Armchair Cooks Will Love It

By Anna Dantoni.
Correspondent

For the dad who would rather read about cooks than be one, you can’t do better than Michael Symons’s well illustrated and somewhat scholarly paperback book called “A History of Cooks and Cooking,” (University of Illinois Press.) It’s a neat piece of culinary historical reporting that turns up all sorts of random information that is bound to make, well, great dinner table conversation.

There’s the ancient debate over roasting versus baking of meats once fire has been discovered and tamed. Other chapters explain how the modern kitchen evolved, how food influences film (he names and talks about quite a few including Heartburn and Like Water for Hot Chocolate), the concept of the hearth, vegetarianism, the industrialization of food distribution and how and why food festivals came into commonality in modern social structures.
The author has a particular fondness and respect for knives and devotes a whole chapter to what he says is one of any cook’s two essential tools (the other being fire.) He reminds us that at the medieval table the knife was the most and sometimes the only common utensil and that guests would bring their own, wiping them down on their clothes after the meal.

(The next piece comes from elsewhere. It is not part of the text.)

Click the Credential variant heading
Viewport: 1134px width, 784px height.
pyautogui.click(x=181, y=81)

Later, starting in Italy gracious hosts began providing knives to their dinner guests. A guest would use the knife to stab morsels from a common plate. But some hosts feared a table composed of knife-wielding nobles and possible assassination plots therein. So in 1669, for example, Louis XIV of France issued a royal edict making it illegal for anyone to carry pointed knives.

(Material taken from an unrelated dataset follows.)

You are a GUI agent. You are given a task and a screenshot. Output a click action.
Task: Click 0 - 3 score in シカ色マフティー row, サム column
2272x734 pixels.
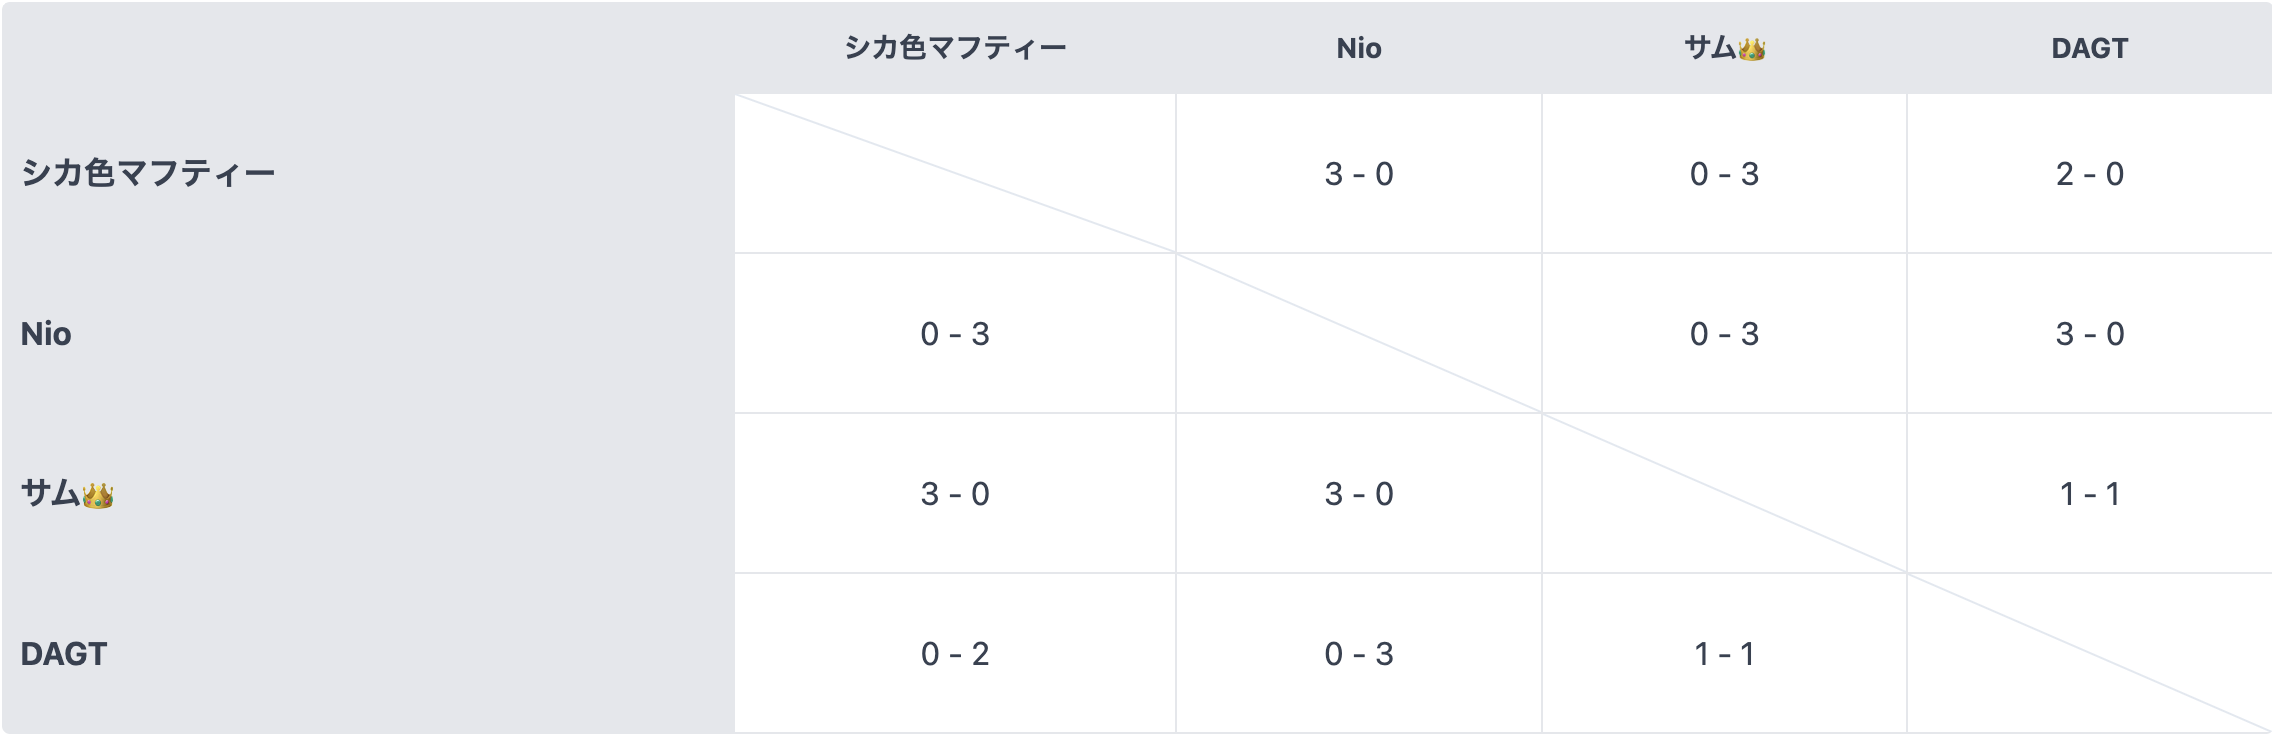pyautogui.click(x=1724, y=174)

Symons goes into the details of carving, chopping, slicing, cleaving and, of course, here is where the professional butcher makes his grand entrance. The first ones were priests whose job it was to slay, divide and sacrifice an animal as part of religious ritual. Later, the butcher became central to the village commerce of food and still later the “carver” achieved high status at the dinner table. Think Thanksgiving and who does the cutting. Which usually brings us back to dad. Maybe he’s not always a cook but generally an enthusiastic carver. Make sure he has a good knife.